Dans le cadre d’une approche programmatique à phases multiples (MPA), la Banque mondiale a validé la première phase d’un programme de sécurité de l’eau au Cameroun, visant à renforcer les institutions, améliorer la gestion des ressources en eau et augmenter l’accès aux services d’eau et d’assainissement dans certaines régions.
Financé par l’IDA et d’autres sources, sur une période de 11 ans, c’est-à-dire de mai 2025 à mai 2036, le MPA dispose d’un budget de 950 millions de dollars. Devant se tenir en trois phases, la première, qui vient d’être approuvée, est dotée de 200 millions de dollars ; la deuxième sera de 400 millions, et la troisième de 350 millions de dollars.

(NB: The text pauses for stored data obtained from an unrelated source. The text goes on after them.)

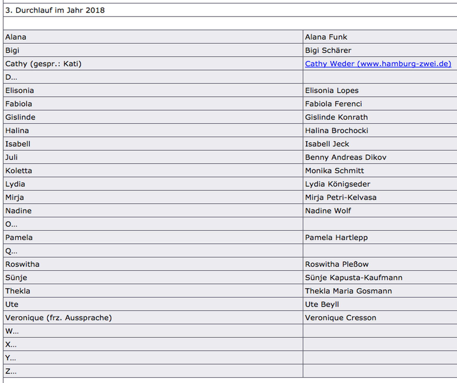Image resolution: width=457 pixels, height=383 pixels.
Task: Click the Thekla Maria Gosmann cell
Action: pos(348,291)
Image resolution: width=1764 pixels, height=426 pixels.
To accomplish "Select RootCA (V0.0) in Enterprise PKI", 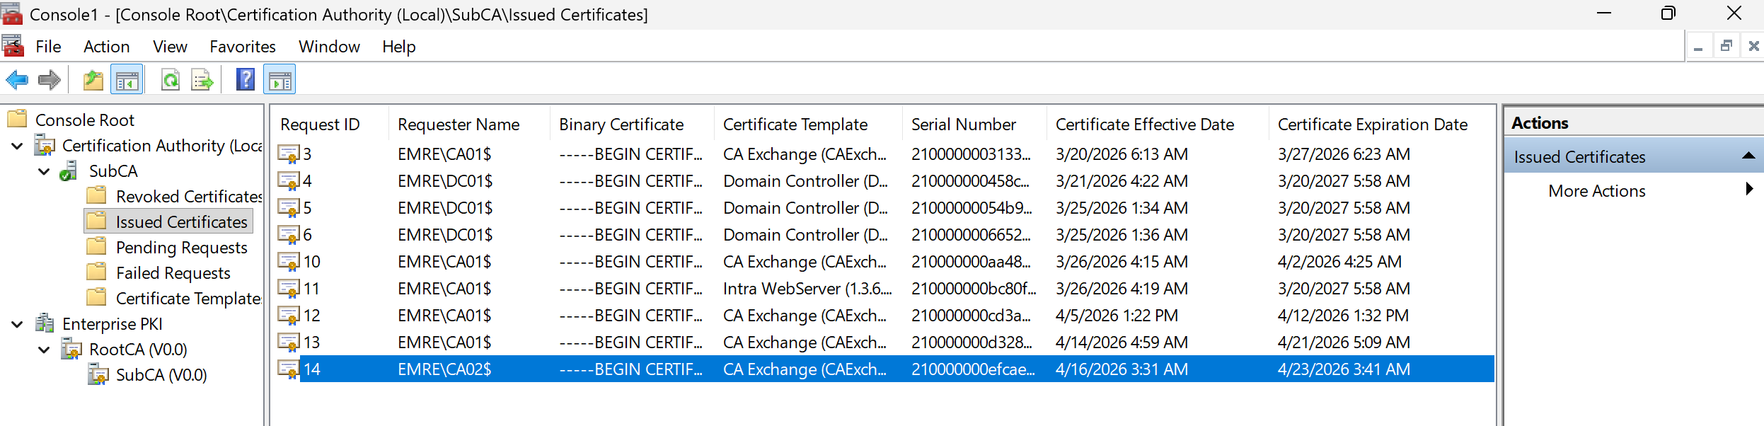I will (138, 350).

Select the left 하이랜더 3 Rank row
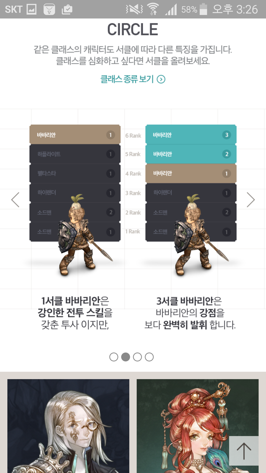[x=75, y=193]
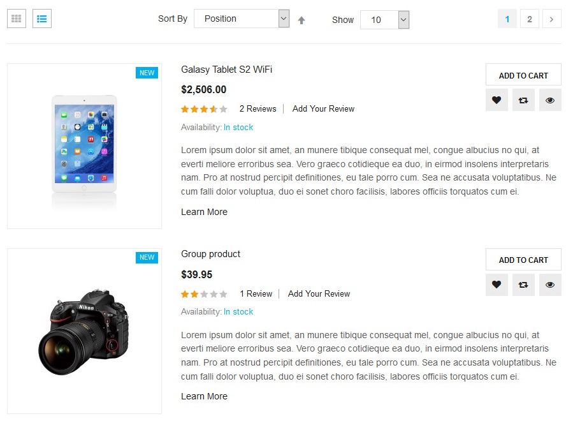Viewport: 573px width, 423px height.
Task: Open the 2 Reviews link
Action: pyautogui.click(x=257, y=109)
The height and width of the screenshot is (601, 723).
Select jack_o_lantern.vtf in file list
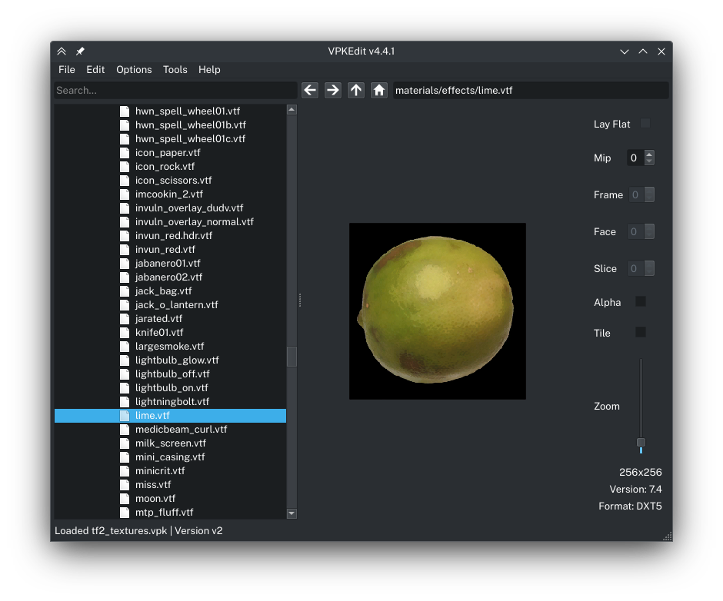coord(176,305)
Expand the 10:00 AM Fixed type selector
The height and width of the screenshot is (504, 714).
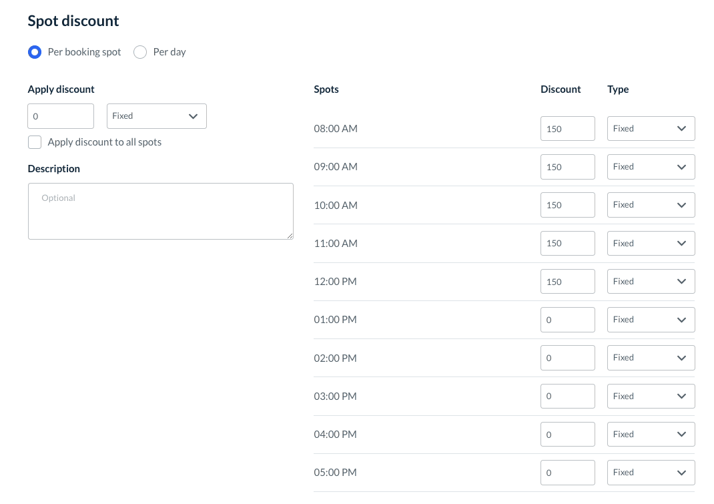[x=651, y=205]
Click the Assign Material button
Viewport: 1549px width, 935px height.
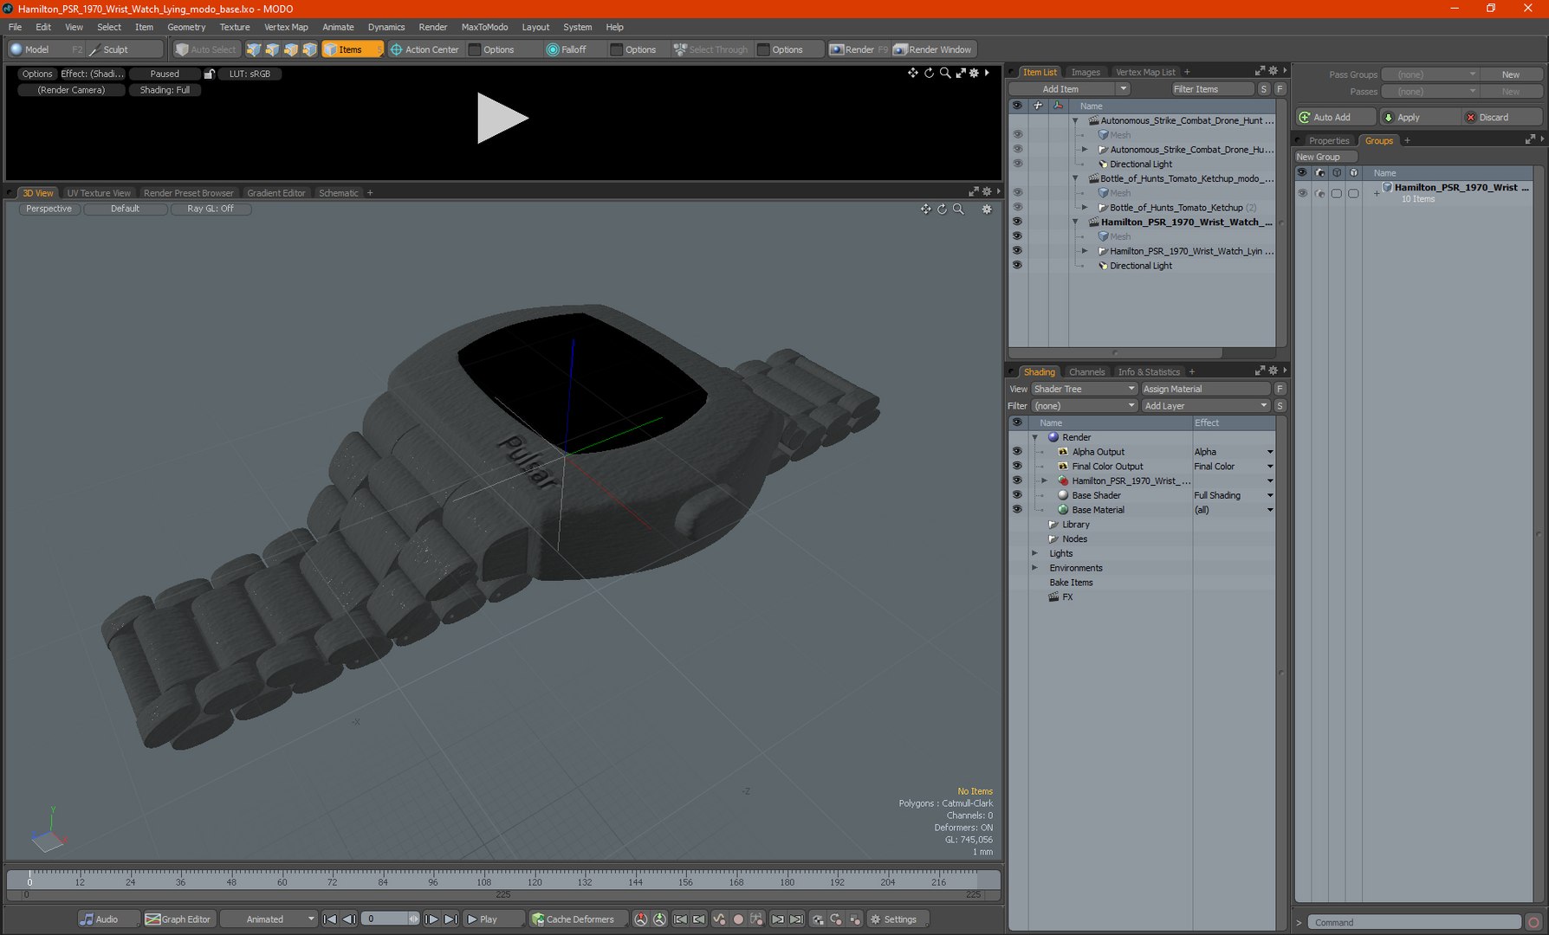(1204, 389)
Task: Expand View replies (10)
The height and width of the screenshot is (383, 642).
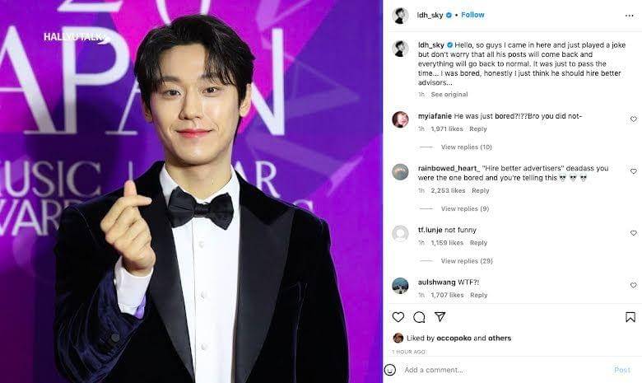Action: pyautogui.click(x=467, y=147)
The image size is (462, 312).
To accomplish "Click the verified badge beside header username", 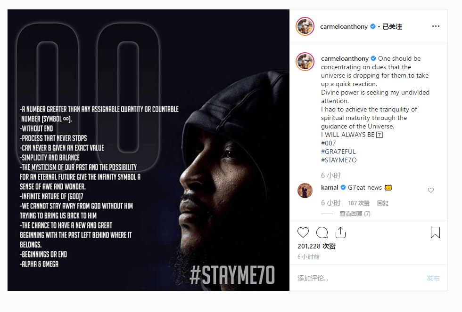I will click(x=373, y=26).
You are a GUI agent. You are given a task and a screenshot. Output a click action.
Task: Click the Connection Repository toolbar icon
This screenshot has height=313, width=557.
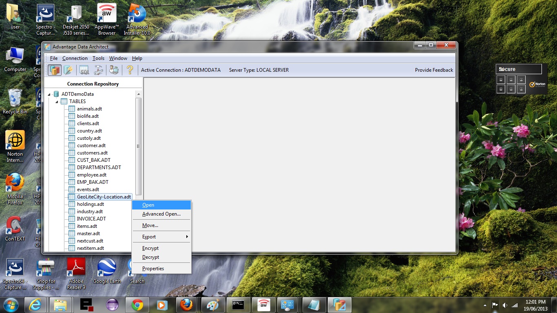click(55, 70)
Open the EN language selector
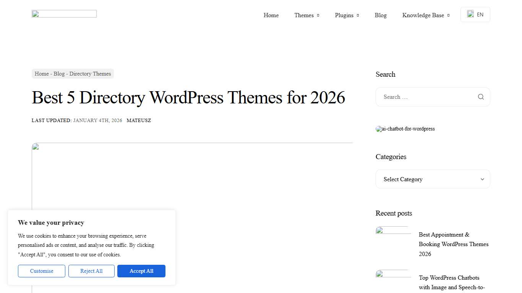 tap(475, 14)
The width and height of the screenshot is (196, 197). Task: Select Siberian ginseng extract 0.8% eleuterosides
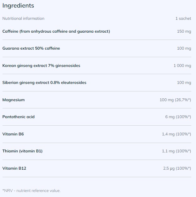[x=44, y=83]
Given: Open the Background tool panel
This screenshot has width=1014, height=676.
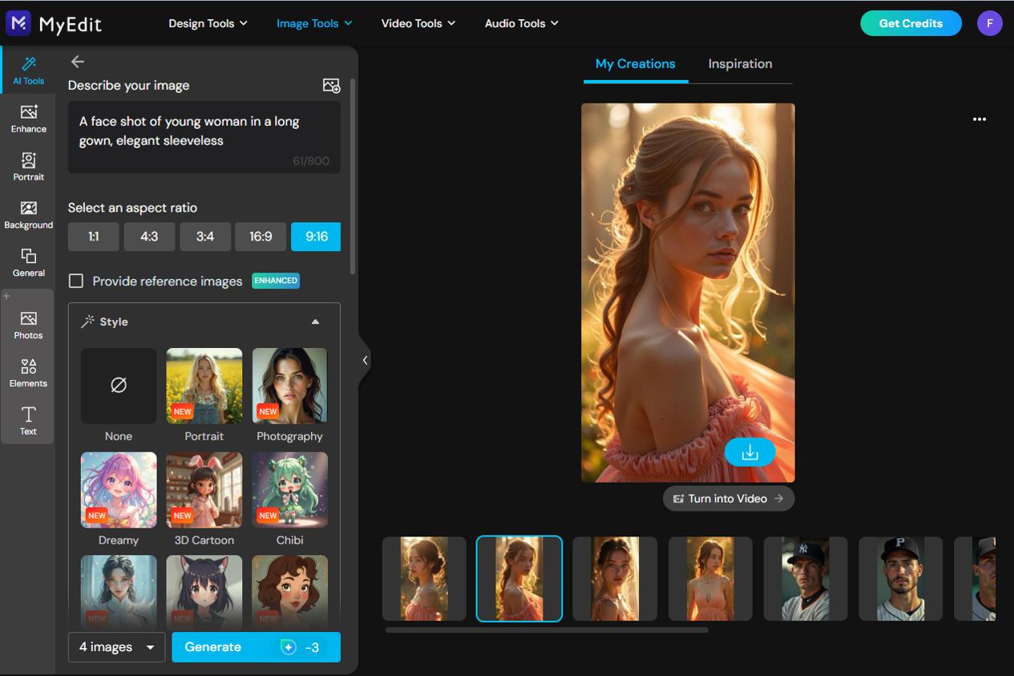Looking at the screenshot, I should 28,213.
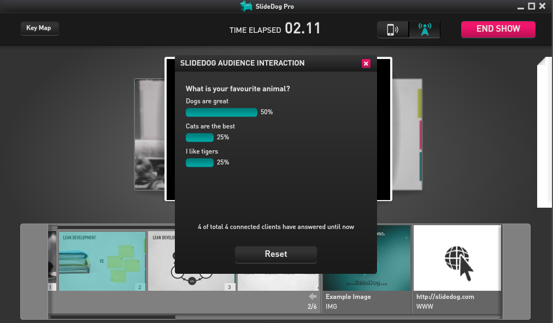This screenshot has height=323, width=553.
Task: Click the SlideDog dog logo in title bar
Action: click(x=246, y=6)
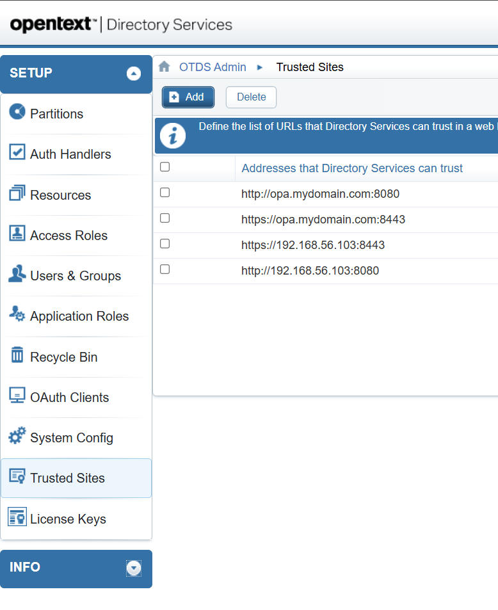Click the Partitions icon in sidebar
The width and height of the screenshot is (498, 610).
(17, 111)
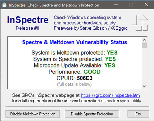The height and width of the screenshot is (121, 154).
Task: Close the InSpectre window with the X
Action: point(147,5)
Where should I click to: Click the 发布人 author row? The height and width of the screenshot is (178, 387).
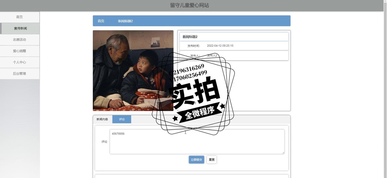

S’agissant de la première phase du programme, elle consiste concrètement à renforcer les capacités institutionnelles pour la gestion intégrée des ressources en eau (GIRE) et à améliorer l’accès aux services d’eau et d’assainissement dans certaines zones du Cameroun. Elle aidera le gouvernement à optimiser les cadres institutionnels de la GIRE, à établir un programme d’allocation des ressources financières pour les phases suivantes, et à investir dans la sécurité hydrique et l’assainissement dans des zones prioritaires comme l’Adamaoua, le Nord, l’Extrême-Nord, ainsi qu’à Yaoundé et Douala. De plus, le programme soutiendra la transformation de la compagnie des eaux (CAMWATER) afin d’améliorer la qualité des services d’eau.
Selon Cheick F. Kanté, directeur de division pour le Cameroun, le pays est encore loin d’atteindre ses objectifs pour 2030, qui visent 77 % d’accès à l’eau potable et 56 % à l’assainissement en milieu rural. Ce nouveau programme devrait fournir de l’eau potable à environ 3,9 millions de personnes et des services d’assainissement à 2,9 millions. Il encouragera une approche systématique pour renforcer les capacités et les connaissances, favorisant ainsi l’efficacité, la viabilité financière et la transformation du secteur de l’eau.